Testator gave his estate in trust to pay the income to his wife for life and at her death to pay one half of the principal to a charity, and the remaining half as she should provide by her will. He died within 30 days, and the remainder of one half to charity was void. The auditing judge held that so much of the half of the estate as was in this way invalidly given fell into the other half of the estate under the provisions of section 15(c) of the Wills Act of June 7,1917, P. L. 403.
The next of kin except to this award and point to the terms of the act, which are that the bequest which fails “shall pass to and be divided among the other residuary devisees or legatees, if any there be, in proportion to their respective interests in such residue.” They say that the persons who are to be thus entitled must be in existence *552at the time of the death of testator, which is the time as of which the gift is void.
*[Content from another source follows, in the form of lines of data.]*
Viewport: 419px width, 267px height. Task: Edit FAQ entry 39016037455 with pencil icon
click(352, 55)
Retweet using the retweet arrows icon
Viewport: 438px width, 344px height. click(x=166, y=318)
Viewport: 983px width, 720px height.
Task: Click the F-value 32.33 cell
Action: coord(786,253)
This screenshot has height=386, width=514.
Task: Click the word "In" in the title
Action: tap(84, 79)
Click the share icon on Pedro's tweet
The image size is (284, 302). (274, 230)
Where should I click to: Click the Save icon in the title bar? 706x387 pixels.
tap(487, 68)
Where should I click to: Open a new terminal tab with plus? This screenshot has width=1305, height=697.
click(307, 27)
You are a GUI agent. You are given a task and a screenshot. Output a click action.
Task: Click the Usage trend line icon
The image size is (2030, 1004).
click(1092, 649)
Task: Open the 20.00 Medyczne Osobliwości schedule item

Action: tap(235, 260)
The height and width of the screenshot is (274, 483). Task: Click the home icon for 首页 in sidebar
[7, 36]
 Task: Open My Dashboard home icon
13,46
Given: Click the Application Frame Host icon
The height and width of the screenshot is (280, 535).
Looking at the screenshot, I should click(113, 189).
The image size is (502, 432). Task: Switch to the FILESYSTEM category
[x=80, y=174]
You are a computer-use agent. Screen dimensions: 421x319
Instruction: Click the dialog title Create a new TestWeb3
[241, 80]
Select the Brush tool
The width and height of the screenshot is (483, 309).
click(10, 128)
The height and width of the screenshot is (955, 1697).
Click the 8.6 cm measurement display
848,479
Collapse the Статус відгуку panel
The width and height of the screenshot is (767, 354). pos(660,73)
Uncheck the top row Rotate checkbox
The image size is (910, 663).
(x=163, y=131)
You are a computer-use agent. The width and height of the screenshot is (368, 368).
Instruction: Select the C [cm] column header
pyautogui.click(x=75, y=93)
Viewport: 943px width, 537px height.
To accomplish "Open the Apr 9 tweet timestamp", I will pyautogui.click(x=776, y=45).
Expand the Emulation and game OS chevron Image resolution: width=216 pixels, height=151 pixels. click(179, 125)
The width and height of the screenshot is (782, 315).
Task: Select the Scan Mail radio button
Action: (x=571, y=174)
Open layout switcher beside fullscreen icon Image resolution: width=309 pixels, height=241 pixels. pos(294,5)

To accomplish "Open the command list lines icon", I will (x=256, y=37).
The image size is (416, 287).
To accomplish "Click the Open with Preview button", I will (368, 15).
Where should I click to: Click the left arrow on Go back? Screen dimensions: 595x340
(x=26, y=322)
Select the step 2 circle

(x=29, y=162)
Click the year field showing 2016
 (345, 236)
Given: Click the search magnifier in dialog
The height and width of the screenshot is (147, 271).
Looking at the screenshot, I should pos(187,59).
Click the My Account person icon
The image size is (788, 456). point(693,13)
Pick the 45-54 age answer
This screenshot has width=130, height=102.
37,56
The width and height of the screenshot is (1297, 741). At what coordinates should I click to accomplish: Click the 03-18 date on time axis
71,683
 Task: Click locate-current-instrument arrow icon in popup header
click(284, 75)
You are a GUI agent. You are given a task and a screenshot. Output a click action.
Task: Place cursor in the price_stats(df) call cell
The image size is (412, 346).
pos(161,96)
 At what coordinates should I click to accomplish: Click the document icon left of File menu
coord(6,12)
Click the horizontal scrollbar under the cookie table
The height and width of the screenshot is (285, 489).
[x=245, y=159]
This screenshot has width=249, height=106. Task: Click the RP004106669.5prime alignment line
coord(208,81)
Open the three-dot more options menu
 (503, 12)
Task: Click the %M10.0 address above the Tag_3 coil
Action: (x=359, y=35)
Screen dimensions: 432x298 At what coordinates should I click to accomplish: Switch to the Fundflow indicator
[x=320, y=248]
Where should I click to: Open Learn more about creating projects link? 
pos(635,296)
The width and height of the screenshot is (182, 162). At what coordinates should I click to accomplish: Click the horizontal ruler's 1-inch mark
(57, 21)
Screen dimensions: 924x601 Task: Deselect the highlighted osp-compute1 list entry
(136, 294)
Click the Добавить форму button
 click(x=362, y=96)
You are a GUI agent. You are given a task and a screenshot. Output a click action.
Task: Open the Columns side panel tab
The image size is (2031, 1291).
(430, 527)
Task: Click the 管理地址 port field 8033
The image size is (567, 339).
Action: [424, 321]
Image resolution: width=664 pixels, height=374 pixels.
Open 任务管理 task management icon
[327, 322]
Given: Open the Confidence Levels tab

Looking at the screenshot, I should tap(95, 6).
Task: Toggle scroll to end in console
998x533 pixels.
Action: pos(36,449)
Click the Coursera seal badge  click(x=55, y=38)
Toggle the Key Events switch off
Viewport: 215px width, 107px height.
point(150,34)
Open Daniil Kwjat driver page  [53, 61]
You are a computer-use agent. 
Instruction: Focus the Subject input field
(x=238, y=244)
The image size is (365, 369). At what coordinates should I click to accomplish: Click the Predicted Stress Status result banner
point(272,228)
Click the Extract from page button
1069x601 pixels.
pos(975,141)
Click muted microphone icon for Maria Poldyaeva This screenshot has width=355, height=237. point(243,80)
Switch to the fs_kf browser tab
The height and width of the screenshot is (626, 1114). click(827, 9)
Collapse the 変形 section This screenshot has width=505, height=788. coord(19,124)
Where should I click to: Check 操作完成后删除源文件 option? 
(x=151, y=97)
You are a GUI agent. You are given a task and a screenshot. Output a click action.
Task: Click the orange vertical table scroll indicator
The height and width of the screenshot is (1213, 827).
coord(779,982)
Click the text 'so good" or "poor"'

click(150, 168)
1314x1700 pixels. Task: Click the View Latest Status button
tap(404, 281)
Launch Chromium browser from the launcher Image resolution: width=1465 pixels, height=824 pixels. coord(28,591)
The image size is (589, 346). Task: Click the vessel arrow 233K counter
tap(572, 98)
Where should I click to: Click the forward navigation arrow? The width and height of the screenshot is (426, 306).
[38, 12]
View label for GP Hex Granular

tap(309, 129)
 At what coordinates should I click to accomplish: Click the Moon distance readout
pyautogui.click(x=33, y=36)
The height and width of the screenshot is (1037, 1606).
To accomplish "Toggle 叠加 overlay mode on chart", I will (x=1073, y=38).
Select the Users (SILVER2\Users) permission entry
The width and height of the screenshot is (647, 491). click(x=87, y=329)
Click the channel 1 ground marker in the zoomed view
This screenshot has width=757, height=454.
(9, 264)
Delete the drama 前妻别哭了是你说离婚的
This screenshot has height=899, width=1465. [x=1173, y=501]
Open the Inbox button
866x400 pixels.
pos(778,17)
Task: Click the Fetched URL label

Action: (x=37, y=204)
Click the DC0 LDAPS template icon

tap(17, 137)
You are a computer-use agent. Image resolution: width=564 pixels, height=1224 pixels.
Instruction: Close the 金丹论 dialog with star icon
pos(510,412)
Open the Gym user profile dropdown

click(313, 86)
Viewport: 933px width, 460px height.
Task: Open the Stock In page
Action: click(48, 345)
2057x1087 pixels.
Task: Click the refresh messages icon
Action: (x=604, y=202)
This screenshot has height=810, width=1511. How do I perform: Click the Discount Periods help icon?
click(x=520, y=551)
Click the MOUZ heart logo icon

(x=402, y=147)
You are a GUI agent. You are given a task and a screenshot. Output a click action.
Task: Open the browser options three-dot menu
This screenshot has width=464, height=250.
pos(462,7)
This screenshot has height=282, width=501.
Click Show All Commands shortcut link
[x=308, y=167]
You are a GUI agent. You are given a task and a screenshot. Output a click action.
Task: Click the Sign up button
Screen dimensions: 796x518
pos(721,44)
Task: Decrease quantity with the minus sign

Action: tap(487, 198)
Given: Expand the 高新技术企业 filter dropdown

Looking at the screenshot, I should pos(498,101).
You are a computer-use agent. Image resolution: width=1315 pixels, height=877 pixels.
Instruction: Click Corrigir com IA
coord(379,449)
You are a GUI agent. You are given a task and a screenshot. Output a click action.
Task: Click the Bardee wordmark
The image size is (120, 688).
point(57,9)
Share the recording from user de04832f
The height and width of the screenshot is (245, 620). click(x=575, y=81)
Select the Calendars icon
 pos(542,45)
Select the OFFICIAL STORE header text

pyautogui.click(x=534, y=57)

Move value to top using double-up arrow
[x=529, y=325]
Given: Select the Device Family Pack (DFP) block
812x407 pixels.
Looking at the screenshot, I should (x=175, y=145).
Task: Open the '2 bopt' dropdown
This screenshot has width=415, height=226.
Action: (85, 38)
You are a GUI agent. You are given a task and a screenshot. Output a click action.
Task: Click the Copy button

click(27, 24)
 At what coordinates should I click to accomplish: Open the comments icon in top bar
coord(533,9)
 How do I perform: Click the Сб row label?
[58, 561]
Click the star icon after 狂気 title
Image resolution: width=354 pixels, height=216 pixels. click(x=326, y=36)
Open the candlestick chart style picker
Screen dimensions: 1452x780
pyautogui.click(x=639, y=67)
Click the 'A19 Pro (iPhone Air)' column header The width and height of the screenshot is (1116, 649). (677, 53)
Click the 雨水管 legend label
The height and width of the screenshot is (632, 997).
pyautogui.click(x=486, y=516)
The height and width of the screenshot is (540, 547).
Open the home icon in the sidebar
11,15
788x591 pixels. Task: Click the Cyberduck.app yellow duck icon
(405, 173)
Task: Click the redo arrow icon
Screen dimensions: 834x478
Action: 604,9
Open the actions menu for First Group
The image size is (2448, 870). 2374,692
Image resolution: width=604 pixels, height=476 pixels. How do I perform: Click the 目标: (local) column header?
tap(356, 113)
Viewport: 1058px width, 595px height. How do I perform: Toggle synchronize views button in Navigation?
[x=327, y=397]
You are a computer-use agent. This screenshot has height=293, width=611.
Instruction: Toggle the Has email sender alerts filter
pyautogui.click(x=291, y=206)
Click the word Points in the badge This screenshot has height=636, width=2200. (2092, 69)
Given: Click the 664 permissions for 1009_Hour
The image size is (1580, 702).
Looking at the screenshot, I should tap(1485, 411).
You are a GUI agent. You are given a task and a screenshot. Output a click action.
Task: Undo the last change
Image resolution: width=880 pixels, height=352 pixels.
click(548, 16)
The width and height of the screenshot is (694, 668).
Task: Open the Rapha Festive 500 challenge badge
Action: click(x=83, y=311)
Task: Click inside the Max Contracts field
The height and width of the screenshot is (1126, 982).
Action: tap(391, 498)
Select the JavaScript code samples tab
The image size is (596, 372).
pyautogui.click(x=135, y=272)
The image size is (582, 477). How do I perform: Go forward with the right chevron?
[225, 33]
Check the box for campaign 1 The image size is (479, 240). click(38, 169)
There is no practical reason why this must be so. The half that is validly given has no fixed owner for the principal until the widow appoints, and it gets along perfectly well without a fixed owner. If that half is in such shape that it can pass under testator’s will, it is in shape to receive within itself an accretion which results from lapse of another share. The argument of exceptants goes so far that if the valid share was a gift for life with remainder to issue, and there were no issue yet born, it could receive no accretion from an invalid share.
When the residue is divided into fractions and one fraction fails in whole or in part there is no reason why the bad part cannot fall into the other fractions, whether the persons who are ultimately to get those fractions are presently ascertained or not. See Morgan’s Estate, 37 D. & C. 629. The only difficulty comes in such a case as McNulty’s Estate, 29 Dist. R. 709, 711, in which there was a trust for a husband for life with remainder to a charity, and the remainder was void. It was held that the remainder did not fall into the life estate; and Judge Gest, as usual, expressed succinctly the intent of section 15 (c) of •the Wills Act, viz, that it “. . . contemplates the case where the residuary devisees are given aliquot shares in the residue, and not to a case like the present, where the devisees are respectively life-tenant and remainderman and thus given estates of a different quality.”
It is true that the statute speaks of “the other residuary devisees or legatees”, but it makes no condition that these others shall be living at the death of testator. If the estate to which they are entitled is to come into existence in the future they can be ascertained in the future with no more difficulty than in the case of the devolution of the shares which are without question validly given.
Another aspect of exceptants’ argument is that the estates in remainder, herein bequeathed, are of different qualities because the void remainder of one half of the *553residuary estate to the charity was absolute, whereas the half remainder passed under a general power of appointment of the life estate. A life tenant with a general power of appointment has an estate tantamount to a fee because no other person has any interest in such a power: Price’s Estate, 21 D. & C. 542; Lyon et al. v. Alexander, 304 Pa. 288; Wilbur’s Estate, 334 Pa. 45.
The exceptions are dismissed and the adjudication is confirmed absolutely.